The kilt is my delight: Gary Singh proudly shows off the new tartan, based on the traditional colours of the Sikh religion, which he and members of his family wore to celebrate a new year and a new millennium Picture: MICHAEL BOYD

THE first Sikh tartan has been registered by an Indian family living in Scotland.

The new design is based on the traditional colours of the Sikh religion - orange and navy blue - together with the green and yellow of the Indian flag. The basic pattern is based on the Campbell tartan worn by Sikhs in the British Army.

The new tartan was designed not only to celebrate the millennium but also the 300th anniversary of the modern Sikh religion and the 50th anniversary of the family's arrival in Britain.

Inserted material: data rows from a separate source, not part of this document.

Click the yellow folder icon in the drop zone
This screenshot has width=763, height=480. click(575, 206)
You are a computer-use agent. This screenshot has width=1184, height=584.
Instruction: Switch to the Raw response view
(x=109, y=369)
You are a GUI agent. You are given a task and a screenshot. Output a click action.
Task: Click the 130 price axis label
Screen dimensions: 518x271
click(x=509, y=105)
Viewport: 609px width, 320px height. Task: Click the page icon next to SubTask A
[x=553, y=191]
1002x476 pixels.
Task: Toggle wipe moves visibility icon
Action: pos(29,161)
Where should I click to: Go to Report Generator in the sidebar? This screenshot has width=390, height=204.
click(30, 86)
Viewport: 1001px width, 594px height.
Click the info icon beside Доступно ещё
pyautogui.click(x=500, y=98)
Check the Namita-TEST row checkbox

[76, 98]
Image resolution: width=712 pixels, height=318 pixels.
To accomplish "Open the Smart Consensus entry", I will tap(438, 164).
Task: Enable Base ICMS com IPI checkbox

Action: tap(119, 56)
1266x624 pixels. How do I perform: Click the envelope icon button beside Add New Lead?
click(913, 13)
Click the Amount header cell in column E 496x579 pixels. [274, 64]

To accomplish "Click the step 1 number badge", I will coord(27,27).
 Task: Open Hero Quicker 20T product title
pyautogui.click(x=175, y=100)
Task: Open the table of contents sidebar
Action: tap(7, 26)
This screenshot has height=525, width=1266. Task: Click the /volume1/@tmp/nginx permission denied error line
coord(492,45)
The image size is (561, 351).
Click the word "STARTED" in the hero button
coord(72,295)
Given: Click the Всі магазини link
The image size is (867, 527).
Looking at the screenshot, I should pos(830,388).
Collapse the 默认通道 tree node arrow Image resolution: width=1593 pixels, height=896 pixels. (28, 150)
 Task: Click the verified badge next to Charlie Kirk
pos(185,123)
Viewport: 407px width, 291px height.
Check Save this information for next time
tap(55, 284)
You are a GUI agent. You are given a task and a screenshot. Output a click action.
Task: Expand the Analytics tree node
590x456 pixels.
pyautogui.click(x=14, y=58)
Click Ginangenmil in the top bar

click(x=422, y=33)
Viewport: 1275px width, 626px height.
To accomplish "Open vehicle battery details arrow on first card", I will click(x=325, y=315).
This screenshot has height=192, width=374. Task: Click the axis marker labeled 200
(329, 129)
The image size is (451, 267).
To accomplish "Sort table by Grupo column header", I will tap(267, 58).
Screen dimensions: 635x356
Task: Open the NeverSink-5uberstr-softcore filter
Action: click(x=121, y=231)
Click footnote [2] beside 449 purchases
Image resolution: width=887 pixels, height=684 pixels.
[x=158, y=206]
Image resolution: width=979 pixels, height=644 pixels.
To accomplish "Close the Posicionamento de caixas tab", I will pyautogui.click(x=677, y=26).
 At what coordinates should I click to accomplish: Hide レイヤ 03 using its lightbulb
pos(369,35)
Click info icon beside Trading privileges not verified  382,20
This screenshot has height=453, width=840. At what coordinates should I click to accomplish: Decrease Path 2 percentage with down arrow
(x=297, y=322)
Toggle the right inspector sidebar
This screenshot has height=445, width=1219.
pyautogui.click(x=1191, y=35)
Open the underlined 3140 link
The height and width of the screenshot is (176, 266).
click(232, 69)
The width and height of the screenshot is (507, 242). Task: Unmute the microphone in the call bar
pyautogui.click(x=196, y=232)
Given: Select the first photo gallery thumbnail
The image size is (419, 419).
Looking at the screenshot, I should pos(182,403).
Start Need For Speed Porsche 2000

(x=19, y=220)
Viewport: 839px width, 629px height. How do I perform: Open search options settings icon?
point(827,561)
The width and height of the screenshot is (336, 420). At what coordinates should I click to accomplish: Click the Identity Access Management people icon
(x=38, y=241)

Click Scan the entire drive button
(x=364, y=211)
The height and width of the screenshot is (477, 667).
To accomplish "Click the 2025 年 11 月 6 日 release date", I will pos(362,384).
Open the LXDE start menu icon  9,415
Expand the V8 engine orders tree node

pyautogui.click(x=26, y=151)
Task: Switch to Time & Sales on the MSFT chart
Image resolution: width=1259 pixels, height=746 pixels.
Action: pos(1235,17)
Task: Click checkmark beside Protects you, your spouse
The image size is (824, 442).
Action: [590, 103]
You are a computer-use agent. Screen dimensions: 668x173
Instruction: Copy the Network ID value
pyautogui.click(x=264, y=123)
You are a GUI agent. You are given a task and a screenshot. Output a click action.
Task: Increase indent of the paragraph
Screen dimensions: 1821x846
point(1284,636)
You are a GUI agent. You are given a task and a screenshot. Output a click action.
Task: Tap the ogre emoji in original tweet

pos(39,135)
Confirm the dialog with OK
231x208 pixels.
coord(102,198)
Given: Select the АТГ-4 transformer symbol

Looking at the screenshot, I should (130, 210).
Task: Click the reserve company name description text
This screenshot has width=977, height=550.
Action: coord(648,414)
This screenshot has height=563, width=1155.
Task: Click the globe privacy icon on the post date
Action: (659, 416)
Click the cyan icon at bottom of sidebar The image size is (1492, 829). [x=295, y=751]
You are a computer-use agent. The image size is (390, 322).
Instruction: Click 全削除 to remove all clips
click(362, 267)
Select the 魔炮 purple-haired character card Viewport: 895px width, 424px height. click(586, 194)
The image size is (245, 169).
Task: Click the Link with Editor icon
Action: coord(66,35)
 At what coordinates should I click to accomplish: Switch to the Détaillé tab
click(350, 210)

The idea came from father-of-three Gary Singh, 38, a licensed grocer, who wore a kilt for the first time last year.

He said: ''I enjoyed it so much I thought I would like my own tartan. I checked but there was no Sikh tartan registered and so I decided to design one.

''I then found out that tartan kilts were worn in the Himalayas as working gear and that sealed it. I had to get one.''

With the help of Edinburgh-based kilt makers Kinloch Anderson, Mr Singh's family paid #3500 for the design and received enough material for the entire family to be kitted out.

''We desperately wanted to get it done for the millennium but the final product only arrived on December 23, having started in June.''

To see in the new year, 26 members of the family, from two-year-old Akash to eldest brother Jaswant, 67, wore the Sikh kilt for the bells, while two opted for tartan trews. The Sikh women wore their traditional rainbow saris together with a Sikh tartan sash .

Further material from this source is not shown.